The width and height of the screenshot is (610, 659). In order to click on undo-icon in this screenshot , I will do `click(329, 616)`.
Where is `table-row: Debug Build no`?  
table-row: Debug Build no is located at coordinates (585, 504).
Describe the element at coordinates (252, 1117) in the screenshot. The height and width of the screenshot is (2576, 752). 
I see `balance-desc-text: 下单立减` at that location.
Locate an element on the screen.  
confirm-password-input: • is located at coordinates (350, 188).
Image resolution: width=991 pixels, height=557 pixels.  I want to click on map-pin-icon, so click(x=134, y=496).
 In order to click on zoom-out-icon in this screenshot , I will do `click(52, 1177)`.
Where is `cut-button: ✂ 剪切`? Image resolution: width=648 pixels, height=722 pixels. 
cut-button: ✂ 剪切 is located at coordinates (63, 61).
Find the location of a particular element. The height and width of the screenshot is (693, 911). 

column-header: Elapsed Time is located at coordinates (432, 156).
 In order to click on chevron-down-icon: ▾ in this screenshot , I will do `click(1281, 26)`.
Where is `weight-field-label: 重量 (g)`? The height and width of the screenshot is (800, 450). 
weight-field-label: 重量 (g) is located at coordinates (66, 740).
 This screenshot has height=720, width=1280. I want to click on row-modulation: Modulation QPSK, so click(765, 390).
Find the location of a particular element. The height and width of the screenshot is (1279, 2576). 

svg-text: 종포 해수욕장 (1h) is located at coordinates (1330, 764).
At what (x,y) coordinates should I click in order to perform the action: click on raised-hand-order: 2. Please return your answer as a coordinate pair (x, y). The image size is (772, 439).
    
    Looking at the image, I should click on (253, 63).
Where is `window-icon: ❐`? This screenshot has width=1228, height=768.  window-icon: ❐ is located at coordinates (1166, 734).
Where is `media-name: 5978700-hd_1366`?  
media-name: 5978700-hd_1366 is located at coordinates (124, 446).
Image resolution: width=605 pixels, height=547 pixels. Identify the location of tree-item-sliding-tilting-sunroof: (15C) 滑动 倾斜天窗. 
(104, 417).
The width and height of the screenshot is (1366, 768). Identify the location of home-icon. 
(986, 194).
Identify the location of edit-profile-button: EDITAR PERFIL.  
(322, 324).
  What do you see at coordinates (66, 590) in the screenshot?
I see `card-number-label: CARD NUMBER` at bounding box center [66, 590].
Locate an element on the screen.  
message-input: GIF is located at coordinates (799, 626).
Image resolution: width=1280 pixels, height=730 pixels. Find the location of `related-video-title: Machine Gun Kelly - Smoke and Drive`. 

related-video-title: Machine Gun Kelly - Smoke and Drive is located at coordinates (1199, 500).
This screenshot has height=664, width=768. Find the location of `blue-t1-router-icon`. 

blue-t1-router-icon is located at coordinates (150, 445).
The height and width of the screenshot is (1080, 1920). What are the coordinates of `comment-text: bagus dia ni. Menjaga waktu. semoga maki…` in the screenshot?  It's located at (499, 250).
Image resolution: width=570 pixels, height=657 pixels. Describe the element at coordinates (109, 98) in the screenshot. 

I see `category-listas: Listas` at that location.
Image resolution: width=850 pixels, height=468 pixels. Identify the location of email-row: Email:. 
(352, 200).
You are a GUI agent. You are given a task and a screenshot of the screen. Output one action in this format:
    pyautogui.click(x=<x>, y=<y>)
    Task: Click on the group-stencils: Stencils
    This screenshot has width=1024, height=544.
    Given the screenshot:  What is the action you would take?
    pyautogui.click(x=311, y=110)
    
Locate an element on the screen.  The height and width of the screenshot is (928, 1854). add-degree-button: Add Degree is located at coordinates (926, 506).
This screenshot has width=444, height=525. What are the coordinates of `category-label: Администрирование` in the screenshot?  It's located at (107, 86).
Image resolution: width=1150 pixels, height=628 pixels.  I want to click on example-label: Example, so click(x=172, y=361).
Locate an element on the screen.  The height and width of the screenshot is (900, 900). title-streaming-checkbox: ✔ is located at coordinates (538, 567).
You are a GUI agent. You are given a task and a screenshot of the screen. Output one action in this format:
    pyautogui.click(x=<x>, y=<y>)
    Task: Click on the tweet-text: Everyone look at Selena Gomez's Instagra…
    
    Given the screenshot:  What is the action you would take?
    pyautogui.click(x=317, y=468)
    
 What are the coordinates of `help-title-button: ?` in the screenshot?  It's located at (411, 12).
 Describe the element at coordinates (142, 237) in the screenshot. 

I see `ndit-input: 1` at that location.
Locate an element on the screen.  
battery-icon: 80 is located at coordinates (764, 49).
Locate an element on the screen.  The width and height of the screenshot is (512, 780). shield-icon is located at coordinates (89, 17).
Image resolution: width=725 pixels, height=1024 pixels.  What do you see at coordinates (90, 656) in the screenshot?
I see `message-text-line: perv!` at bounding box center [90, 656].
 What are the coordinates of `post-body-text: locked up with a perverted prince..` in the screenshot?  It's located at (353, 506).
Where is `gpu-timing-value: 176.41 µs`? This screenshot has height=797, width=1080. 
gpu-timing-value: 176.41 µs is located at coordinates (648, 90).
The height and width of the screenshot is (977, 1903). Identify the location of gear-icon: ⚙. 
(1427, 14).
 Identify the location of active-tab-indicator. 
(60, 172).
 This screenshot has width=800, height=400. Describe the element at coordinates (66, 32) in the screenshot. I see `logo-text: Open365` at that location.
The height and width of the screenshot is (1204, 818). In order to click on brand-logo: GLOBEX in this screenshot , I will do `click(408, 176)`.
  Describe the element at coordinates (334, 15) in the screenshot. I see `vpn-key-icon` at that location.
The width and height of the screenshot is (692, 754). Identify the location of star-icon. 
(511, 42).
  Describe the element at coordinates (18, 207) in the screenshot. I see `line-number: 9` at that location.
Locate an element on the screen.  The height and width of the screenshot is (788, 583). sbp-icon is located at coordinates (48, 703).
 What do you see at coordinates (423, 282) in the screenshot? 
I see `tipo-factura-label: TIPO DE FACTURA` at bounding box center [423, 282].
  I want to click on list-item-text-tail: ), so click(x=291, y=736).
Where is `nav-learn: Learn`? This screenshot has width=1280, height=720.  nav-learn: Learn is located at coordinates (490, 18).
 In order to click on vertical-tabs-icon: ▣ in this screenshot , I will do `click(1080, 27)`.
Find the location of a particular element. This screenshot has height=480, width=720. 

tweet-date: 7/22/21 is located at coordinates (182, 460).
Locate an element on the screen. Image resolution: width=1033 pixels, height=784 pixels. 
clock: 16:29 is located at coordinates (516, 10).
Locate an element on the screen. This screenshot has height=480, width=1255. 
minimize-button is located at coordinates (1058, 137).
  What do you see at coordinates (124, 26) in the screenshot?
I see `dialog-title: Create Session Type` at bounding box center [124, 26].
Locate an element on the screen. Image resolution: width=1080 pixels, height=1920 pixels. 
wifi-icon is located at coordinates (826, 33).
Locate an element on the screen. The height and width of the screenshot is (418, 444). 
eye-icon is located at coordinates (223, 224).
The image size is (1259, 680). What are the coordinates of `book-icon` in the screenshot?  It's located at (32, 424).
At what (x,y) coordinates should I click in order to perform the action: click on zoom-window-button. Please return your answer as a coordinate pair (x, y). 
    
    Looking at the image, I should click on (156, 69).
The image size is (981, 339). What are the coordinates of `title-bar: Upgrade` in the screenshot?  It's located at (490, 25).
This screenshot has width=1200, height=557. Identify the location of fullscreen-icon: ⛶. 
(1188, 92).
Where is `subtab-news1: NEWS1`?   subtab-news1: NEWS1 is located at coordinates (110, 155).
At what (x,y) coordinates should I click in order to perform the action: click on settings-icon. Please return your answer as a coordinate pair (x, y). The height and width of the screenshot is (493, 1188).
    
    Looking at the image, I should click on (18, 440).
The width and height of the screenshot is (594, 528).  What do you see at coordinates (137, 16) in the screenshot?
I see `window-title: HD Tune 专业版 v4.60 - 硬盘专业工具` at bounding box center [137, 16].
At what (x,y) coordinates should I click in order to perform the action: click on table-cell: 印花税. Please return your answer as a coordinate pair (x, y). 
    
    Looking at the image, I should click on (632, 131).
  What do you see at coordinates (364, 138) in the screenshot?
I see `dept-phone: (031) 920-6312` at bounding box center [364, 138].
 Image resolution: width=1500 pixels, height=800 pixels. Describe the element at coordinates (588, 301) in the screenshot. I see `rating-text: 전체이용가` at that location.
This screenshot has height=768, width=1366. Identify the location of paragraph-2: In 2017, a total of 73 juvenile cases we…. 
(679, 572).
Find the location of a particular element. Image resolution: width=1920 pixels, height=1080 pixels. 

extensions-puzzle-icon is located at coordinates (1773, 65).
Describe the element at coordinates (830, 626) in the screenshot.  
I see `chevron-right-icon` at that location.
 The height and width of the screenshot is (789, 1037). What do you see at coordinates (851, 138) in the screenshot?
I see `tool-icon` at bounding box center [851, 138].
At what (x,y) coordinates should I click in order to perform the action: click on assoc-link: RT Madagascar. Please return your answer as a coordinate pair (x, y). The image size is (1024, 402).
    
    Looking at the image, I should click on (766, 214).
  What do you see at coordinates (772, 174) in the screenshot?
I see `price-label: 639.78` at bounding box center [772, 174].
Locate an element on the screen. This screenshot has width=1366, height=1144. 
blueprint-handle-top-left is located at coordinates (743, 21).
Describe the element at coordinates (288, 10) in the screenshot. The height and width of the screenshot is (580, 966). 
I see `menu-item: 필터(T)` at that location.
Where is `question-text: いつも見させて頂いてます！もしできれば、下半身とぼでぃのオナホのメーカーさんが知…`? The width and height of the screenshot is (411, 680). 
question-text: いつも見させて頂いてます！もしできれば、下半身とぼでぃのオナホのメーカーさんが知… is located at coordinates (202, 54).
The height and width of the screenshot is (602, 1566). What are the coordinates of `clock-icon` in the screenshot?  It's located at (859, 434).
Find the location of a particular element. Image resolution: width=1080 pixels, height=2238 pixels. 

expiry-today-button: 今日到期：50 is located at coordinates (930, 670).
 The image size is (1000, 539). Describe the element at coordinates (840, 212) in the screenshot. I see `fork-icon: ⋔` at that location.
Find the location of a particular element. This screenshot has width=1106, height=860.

§ Description of the task:
Pick out every line in the entries above that contains the string "related" and copy each of those lines in full. Matching is case-sensitive.

§ Expected output:
Image resolution: width=1280 pixels, height=730 pixels. Find the location of `related-video-title: Machine Gun Kelly - Smoke and Drive`. 
related-video-title: Machine Gun Kelly - Smoke and Drive is located at coordinates (1199, 500).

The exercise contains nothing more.